━━ THE DATA ━━
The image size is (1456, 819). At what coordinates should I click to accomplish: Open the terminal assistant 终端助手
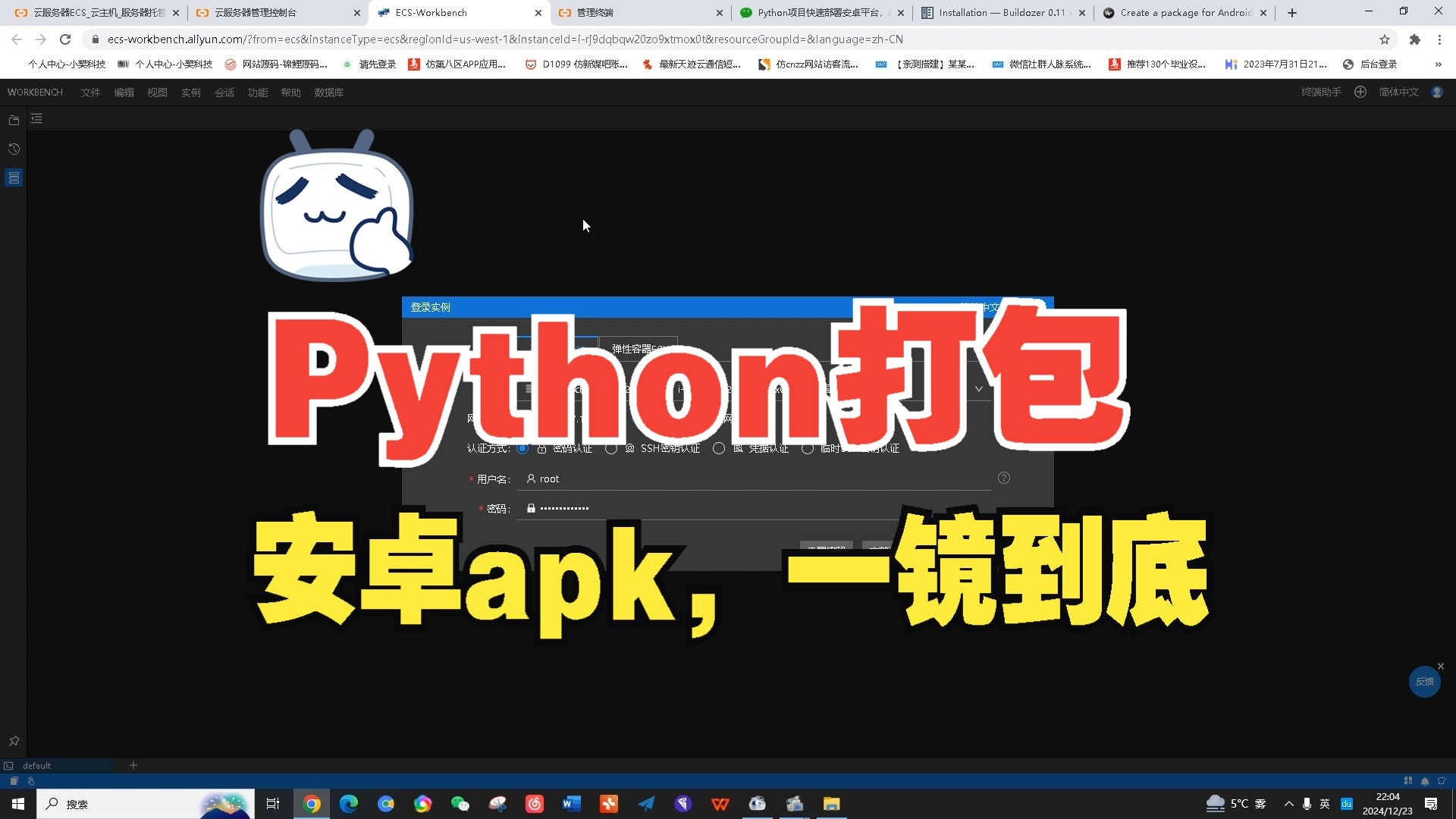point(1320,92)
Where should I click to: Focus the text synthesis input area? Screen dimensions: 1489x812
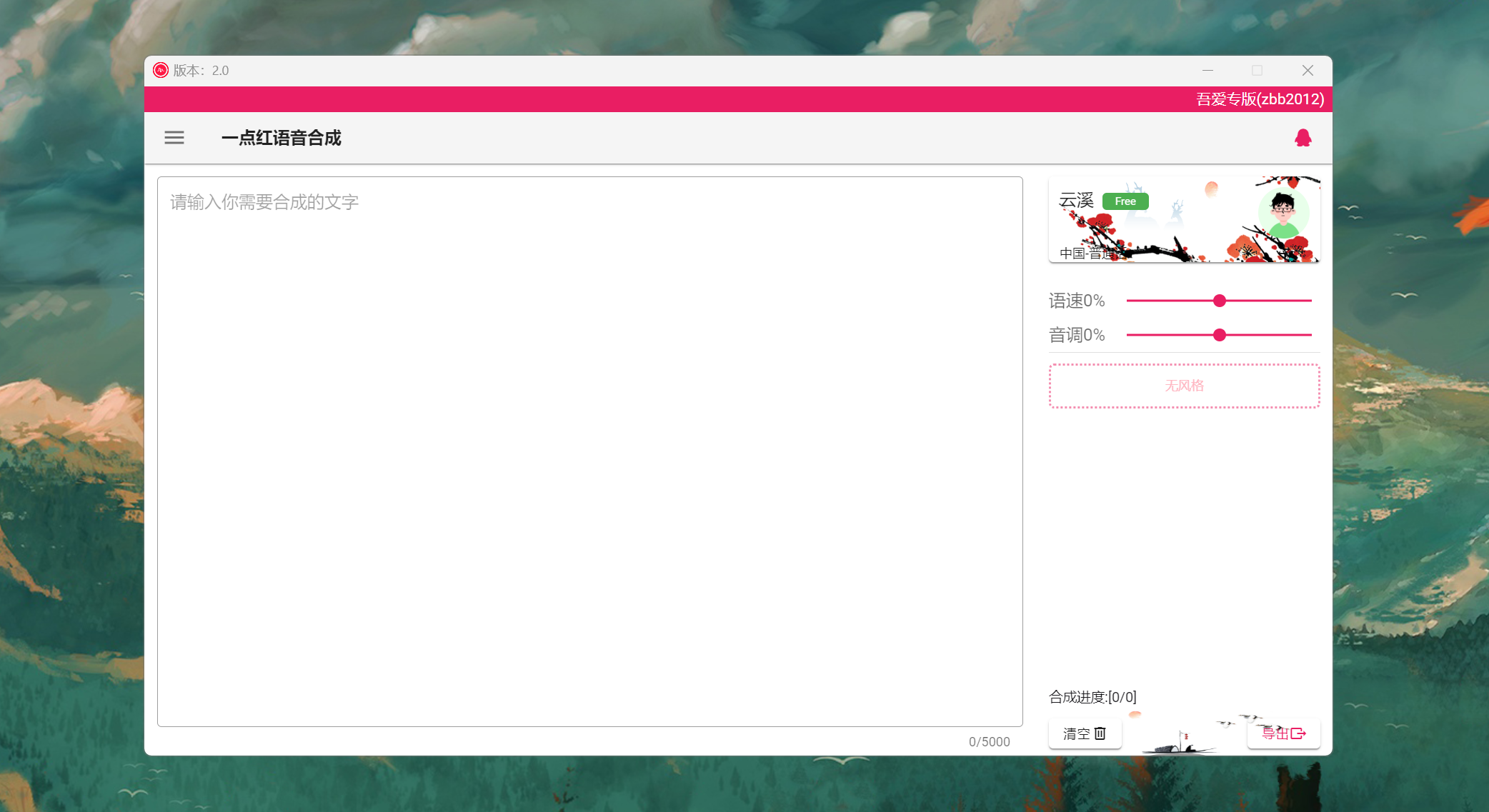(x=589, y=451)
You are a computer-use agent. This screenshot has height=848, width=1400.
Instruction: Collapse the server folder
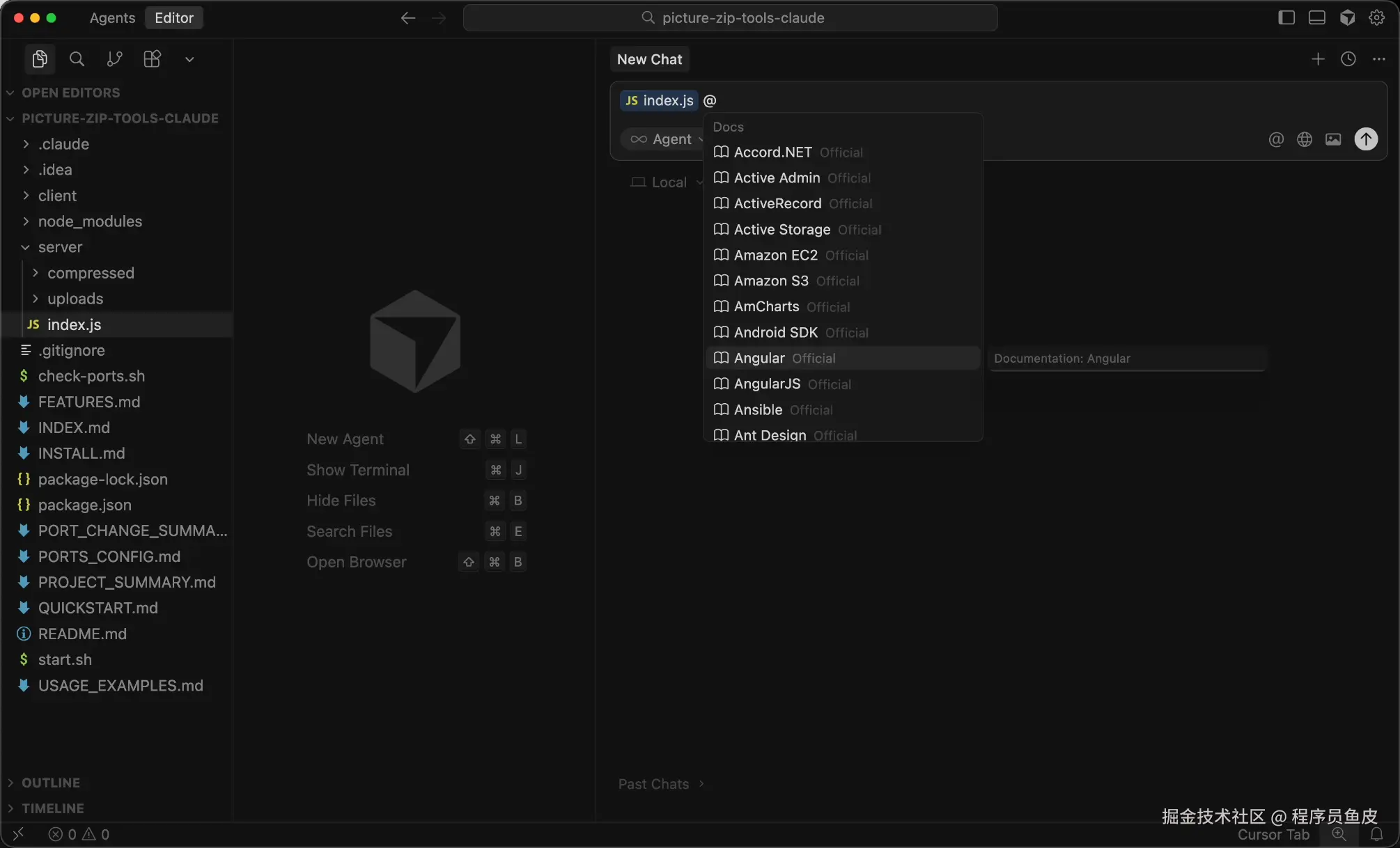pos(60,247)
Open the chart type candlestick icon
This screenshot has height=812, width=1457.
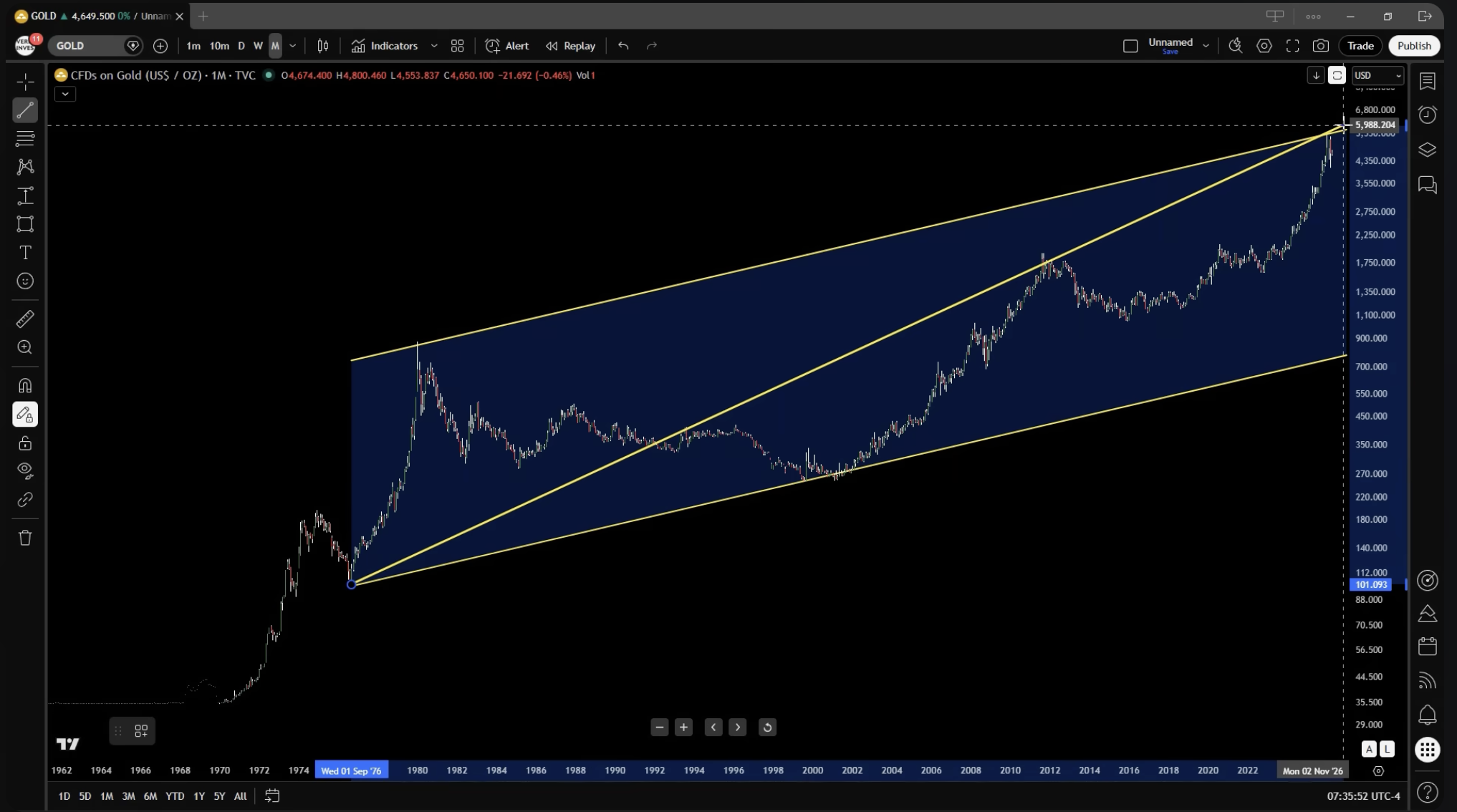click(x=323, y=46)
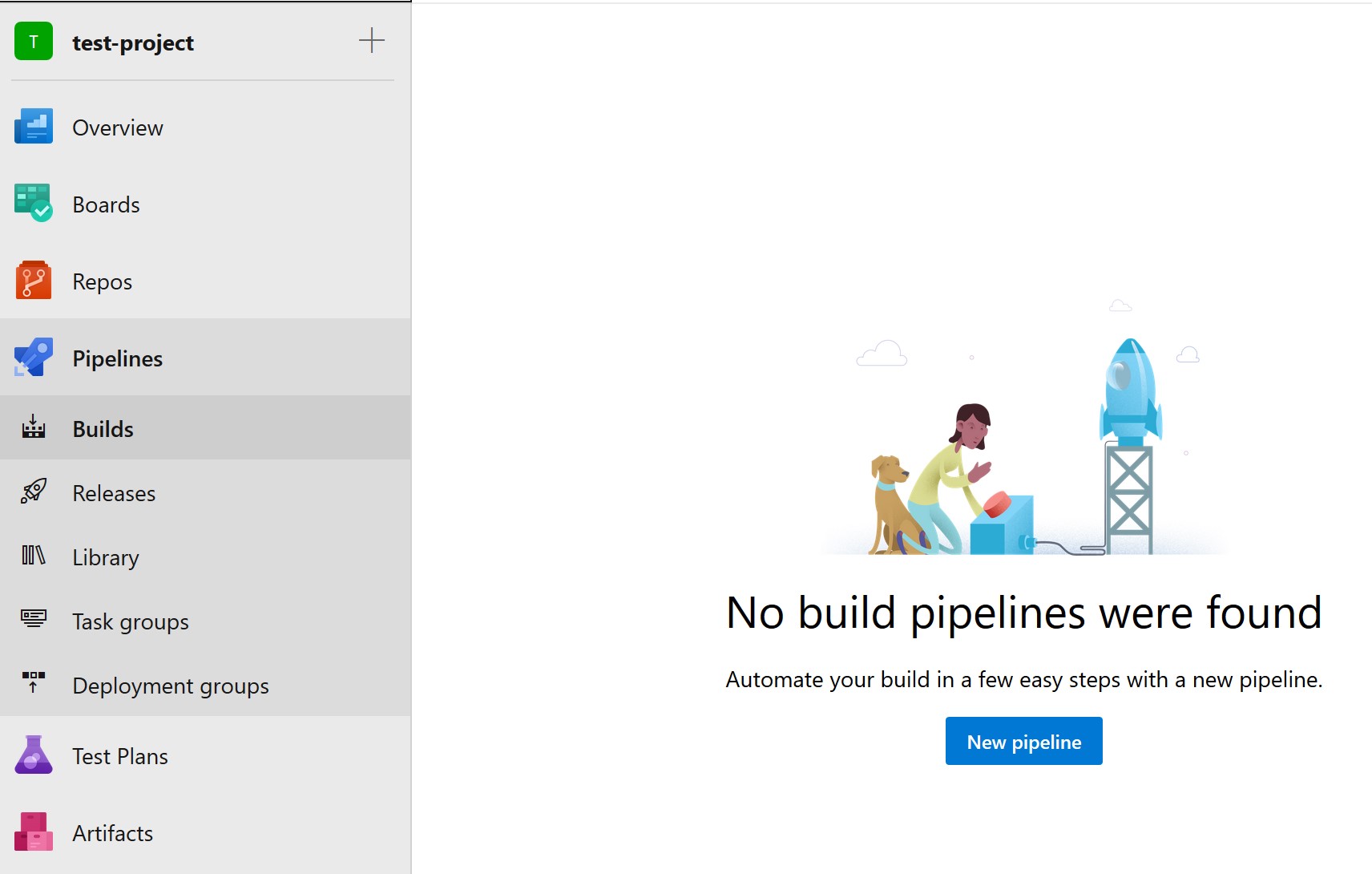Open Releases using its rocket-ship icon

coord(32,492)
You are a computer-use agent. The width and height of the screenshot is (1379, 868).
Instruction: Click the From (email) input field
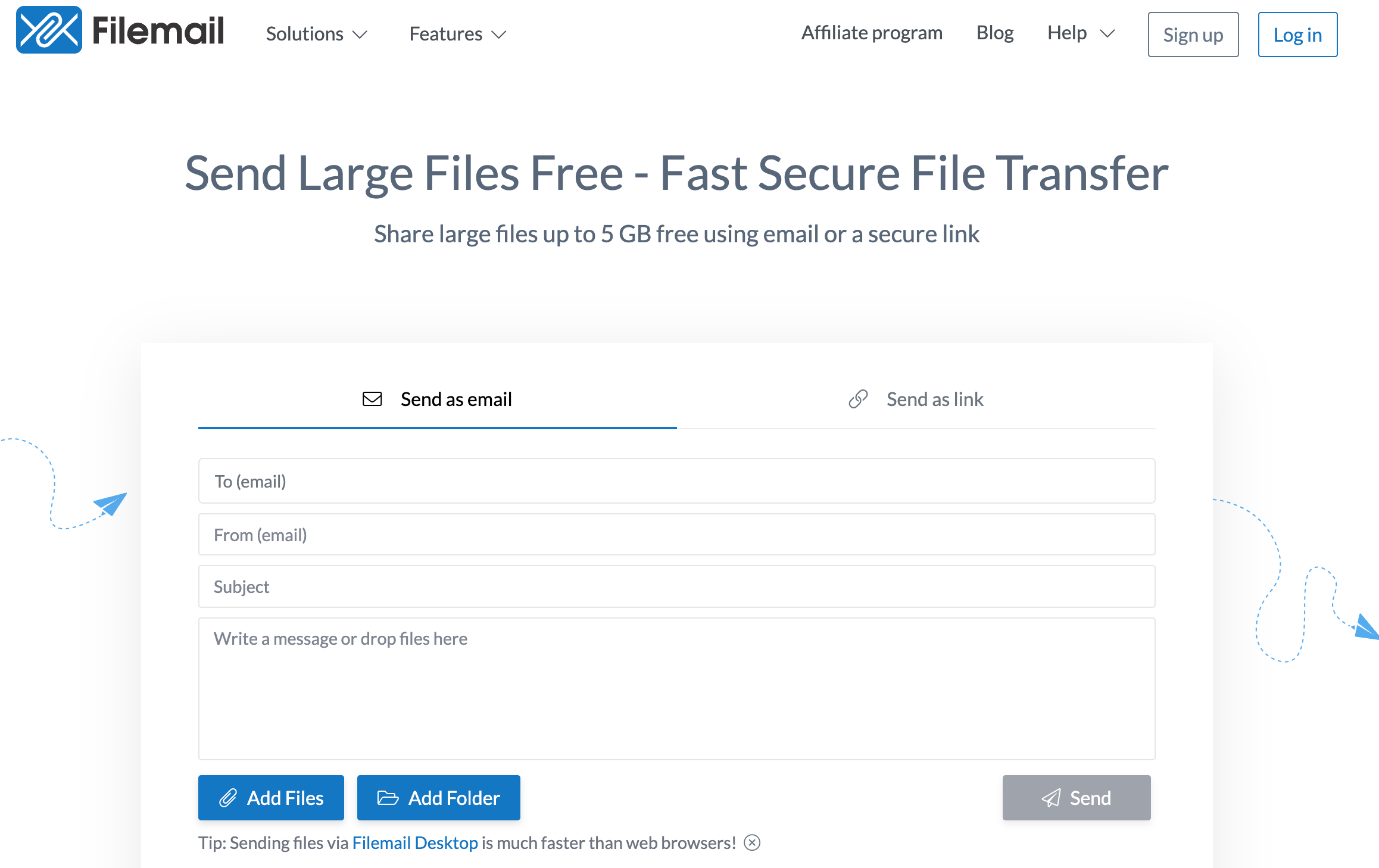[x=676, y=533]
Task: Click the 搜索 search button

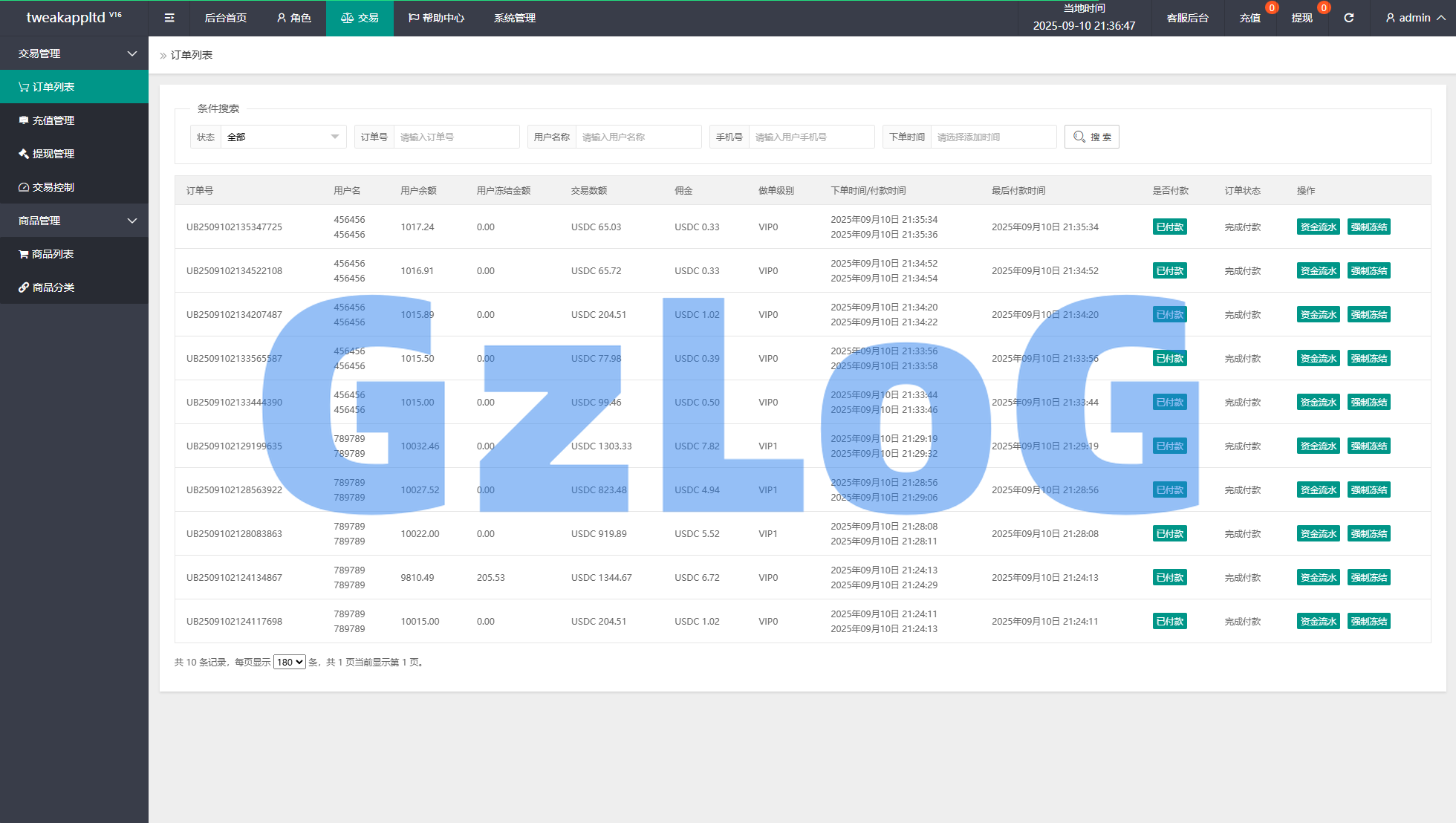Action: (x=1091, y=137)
━━━
§ **WHAT YOU HAVE TO DO**
Which lines of the data hold the string "agent"? Return each of them.

§ **TASK RESPONSE**
You are a computer-use agent. This screenshot has height=848, width=1400.
You are a computer-use agent. The width and height of the screenshot is (1379, 868).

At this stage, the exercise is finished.